Il y question dans Sabata de règlements de comptes, d’amitié, de trahisons, de personnages véreux, de gros sous, de coup montés, de duels, de pièges, … Bref, tous les ingrédients qui, lorsqu’ils sont bien imbriqués et qu’ils sont couplés à des idées originales et une mise en scène de haute tenue, vont donner un très bon western.
D’entrée de jeu, on notera la mise en scène très classe de Gianfranco Parolini. Superbe scope, plans séquences, positionnement osé de la caméra, photographie très belle, le tout avec un budget des plus confortables lui permettant d’avoir des décors luxueux et un sacré paquet de figurants. Oui, visuellement, ça en jette vraiment. Au niveau de la musique, même chose. Même si on n’atteint pas les sommets comme sur la trilogie du dollar de Ennio Morricone ou les thèmes génialissimes de On l’appelle Trinita et Django, les musiques sont très bonnes, d’ailleurs assez différentes des films cités précédemment.

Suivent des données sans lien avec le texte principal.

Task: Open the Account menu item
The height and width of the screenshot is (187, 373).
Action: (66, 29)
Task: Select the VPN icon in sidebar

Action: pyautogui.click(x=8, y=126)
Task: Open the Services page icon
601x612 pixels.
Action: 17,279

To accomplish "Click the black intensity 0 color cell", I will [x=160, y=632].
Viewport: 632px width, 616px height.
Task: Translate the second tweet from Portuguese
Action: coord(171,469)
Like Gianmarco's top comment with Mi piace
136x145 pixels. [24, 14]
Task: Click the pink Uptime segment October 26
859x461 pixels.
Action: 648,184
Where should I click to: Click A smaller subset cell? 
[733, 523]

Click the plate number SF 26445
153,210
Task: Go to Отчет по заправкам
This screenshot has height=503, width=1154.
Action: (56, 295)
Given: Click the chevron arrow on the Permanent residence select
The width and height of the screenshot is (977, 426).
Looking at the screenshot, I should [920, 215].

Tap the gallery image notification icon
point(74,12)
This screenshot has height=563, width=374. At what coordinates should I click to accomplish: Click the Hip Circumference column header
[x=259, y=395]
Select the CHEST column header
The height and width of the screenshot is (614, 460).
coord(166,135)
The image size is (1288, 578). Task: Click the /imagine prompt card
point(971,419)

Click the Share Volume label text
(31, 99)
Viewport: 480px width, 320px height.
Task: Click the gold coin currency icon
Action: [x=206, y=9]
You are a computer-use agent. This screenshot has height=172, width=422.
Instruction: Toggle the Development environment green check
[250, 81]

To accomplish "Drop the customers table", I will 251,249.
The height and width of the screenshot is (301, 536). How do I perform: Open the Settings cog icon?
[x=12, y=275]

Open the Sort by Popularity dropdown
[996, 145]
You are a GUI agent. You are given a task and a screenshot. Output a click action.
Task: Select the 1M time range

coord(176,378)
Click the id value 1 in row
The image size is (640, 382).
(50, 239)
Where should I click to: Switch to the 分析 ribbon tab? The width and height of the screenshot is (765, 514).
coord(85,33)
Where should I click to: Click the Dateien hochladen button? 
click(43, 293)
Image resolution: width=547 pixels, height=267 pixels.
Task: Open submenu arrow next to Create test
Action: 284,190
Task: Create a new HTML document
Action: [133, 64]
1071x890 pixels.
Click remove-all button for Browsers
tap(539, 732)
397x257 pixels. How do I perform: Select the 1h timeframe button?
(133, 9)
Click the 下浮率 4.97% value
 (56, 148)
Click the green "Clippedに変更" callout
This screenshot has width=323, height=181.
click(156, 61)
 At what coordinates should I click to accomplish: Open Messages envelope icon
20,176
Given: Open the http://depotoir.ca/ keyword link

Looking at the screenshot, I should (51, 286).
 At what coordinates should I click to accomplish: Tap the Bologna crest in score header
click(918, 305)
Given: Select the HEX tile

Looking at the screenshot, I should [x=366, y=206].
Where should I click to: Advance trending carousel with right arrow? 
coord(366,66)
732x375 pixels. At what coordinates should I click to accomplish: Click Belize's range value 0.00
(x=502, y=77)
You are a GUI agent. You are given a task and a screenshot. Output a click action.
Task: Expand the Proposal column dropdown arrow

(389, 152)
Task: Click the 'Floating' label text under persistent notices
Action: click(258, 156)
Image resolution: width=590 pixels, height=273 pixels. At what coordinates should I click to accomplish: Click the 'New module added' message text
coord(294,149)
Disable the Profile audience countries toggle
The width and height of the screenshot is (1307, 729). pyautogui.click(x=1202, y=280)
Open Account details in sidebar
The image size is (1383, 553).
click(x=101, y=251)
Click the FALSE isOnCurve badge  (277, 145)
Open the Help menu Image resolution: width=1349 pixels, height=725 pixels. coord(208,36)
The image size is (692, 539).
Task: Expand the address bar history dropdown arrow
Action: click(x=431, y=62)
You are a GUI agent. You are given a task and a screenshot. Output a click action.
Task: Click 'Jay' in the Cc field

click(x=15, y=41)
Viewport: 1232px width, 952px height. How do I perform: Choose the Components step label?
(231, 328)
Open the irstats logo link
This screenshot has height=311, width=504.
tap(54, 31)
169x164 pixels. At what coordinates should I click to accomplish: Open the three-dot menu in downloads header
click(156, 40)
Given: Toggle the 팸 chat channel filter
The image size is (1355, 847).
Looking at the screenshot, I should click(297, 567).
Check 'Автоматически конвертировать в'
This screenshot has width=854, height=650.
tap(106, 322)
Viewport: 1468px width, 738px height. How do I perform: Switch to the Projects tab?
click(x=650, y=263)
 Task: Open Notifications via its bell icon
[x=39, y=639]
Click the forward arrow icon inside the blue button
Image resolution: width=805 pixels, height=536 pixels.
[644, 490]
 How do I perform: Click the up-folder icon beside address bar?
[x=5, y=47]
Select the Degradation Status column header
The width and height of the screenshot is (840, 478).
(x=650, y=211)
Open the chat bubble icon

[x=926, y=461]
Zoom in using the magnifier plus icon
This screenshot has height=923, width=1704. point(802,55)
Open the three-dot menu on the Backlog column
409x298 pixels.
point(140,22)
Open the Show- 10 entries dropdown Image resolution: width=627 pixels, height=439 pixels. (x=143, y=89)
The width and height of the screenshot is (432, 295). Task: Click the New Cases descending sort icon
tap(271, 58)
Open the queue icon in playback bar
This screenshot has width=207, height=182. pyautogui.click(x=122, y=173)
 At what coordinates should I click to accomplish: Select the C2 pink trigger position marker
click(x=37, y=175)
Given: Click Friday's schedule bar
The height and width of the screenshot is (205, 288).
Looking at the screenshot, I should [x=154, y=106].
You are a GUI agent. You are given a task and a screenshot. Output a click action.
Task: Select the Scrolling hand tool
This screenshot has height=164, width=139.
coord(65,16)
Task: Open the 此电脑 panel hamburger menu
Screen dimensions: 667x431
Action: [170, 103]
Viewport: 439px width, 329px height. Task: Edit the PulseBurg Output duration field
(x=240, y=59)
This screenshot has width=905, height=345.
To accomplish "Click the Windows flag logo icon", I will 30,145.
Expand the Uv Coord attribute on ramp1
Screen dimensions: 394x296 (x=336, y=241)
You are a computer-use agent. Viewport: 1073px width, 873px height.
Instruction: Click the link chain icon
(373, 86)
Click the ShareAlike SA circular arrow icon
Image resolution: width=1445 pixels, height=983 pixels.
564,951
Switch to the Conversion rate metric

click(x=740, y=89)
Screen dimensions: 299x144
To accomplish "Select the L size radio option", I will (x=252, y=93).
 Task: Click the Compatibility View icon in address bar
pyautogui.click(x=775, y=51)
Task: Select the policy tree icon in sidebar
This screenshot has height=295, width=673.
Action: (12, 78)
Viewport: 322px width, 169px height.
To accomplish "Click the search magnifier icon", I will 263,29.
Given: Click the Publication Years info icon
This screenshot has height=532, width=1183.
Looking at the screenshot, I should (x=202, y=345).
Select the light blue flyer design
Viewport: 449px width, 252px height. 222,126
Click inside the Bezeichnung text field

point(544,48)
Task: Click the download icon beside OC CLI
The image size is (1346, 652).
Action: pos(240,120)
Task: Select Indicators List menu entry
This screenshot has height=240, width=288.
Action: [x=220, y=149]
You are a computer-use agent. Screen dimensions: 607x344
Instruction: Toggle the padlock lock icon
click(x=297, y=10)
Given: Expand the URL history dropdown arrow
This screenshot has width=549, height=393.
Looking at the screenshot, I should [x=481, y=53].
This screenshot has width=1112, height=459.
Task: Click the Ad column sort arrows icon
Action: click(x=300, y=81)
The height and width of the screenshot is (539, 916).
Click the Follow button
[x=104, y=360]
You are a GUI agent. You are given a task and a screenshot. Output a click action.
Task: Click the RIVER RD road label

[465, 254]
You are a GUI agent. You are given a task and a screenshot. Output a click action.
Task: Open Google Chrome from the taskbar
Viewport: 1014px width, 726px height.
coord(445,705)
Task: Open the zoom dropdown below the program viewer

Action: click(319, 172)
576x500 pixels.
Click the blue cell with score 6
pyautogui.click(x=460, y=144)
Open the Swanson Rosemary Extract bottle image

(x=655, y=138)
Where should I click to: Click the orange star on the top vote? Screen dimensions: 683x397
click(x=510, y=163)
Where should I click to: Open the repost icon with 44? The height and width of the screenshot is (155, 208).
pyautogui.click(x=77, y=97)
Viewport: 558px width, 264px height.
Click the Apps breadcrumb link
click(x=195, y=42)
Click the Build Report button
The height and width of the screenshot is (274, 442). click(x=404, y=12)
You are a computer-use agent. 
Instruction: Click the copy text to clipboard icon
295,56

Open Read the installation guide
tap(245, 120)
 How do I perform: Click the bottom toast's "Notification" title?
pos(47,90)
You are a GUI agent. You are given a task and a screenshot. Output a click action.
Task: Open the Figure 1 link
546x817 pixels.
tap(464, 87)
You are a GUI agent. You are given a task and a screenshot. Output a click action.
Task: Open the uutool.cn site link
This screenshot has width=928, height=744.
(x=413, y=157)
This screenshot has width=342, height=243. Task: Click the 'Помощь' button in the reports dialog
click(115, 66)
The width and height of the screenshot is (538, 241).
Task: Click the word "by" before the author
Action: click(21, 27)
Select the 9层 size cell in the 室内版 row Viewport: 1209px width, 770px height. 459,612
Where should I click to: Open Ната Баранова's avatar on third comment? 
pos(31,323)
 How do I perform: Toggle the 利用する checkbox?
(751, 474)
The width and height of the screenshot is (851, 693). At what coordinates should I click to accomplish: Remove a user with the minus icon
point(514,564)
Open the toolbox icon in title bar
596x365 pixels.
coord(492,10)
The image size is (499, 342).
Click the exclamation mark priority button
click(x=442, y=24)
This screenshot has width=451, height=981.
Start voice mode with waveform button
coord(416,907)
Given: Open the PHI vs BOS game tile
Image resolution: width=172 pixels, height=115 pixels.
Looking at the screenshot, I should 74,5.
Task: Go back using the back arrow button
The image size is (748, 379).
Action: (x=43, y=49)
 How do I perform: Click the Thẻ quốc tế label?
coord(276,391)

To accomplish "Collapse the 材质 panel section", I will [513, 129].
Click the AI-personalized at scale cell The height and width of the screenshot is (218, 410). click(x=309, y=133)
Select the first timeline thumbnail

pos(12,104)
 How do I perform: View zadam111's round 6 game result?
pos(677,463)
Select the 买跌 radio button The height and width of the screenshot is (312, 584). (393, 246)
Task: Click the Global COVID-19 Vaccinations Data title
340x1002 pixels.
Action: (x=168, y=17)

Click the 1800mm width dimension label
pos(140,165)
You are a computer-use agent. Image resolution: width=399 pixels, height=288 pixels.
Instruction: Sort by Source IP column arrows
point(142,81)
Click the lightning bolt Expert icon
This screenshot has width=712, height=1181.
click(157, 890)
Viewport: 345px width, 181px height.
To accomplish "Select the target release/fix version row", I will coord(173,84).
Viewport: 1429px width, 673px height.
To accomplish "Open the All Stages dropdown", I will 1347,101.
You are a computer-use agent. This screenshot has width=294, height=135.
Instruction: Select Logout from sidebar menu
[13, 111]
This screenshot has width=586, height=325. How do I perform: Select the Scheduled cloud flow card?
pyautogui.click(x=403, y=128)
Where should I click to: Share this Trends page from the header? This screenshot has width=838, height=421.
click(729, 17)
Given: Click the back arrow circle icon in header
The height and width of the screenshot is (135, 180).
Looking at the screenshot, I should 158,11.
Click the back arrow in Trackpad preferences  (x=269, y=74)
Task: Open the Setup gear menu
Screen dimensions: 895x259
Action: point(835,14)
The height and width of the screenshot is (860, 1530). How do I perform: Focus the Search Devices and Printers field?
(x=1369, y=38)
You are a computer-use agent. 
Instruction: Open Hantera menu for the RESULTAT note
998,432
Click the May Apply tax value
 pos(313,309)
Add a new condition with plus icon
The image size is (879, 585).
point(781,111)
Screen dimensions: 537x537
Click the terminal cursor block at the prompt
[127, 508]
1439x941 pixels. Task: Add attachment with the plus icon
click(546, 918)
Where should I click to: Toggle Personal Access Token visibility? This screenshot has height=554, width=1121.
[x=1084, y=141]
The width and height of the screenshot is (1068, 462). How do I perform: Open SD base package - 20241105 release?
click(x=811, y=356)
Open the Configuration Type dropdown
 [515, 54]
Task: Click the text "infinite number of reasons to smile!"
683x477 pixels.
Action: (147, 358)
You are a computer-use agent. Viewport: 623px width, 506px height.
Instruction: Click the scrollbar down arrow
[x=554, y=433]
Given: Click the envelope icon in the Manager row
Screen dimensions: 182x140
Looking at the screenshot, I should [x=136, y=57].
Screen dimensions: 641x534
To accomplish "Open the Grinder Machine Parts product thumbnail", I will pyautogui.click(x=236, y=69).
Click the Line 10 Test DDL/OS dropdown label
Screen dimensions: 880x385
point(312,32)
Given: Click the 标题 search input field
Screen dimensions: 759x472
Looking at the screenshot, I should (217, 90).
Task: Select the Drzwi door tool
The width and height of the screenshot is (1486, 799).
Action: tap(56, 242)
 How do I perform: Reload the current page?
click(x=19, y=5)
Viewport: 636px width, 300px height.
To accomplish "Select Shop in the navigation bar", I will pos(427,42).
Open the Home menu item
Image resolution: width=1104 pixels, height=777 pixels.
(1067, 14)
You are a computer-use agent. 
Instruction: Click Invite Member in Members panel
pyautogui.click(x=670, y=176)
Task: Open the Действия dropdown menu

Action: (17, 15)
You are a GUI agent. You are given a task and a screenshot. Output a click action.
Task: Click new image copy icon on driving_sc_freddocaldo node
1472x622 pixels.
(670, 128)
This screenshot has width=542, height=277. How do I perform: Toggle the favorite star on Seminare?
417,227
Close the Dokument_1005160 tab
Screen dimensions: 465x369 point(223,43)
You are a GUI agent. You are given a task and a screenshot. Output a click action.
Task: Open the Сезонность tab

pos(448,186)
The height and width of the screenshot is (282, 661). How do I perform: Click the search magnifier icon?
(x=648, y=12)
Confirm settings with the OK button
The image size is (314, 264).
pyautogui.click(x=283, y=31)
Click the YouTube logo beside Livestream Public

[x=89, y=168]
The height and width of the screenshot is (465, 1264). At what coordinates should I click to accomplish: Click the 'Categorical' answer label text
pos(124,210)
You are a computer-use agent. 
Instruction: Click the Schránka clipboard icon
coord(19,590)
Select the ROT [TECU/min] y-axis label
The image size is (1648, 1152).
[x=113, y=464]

L’autre très grosse force de Sabata, c’est son rythme. Pas ou peu de temps morts malgré l’histoire parfois bizarrement fichue, les scènes d’actions sont nombreuses, inventives, et surtout très réussies, à commencer par le long final. Le film est bourré d’idées et lorsque l’heure n’est pas à l’action, les dialogues sont pittoresques et certaines punchlines mémorables. Alors oui, tout ça n’est pas très profond au final, mais qu’importe, parce que qu’est-ce qu’on s’amuse! Et même si la suite est à priori moins bonne, on a juste envie d’y foncer tête baissée pour prolonger le plaisir. Et ça, c’est signe que c’est réussi.
Avec son ton plus léger qu’à l’accoutumée, un rythme élevé et un Lee Van Cleef absolument génial, Sabata fait partie des fleurons du genre western spaghetti. Un indispensable pour les amateurs du genre.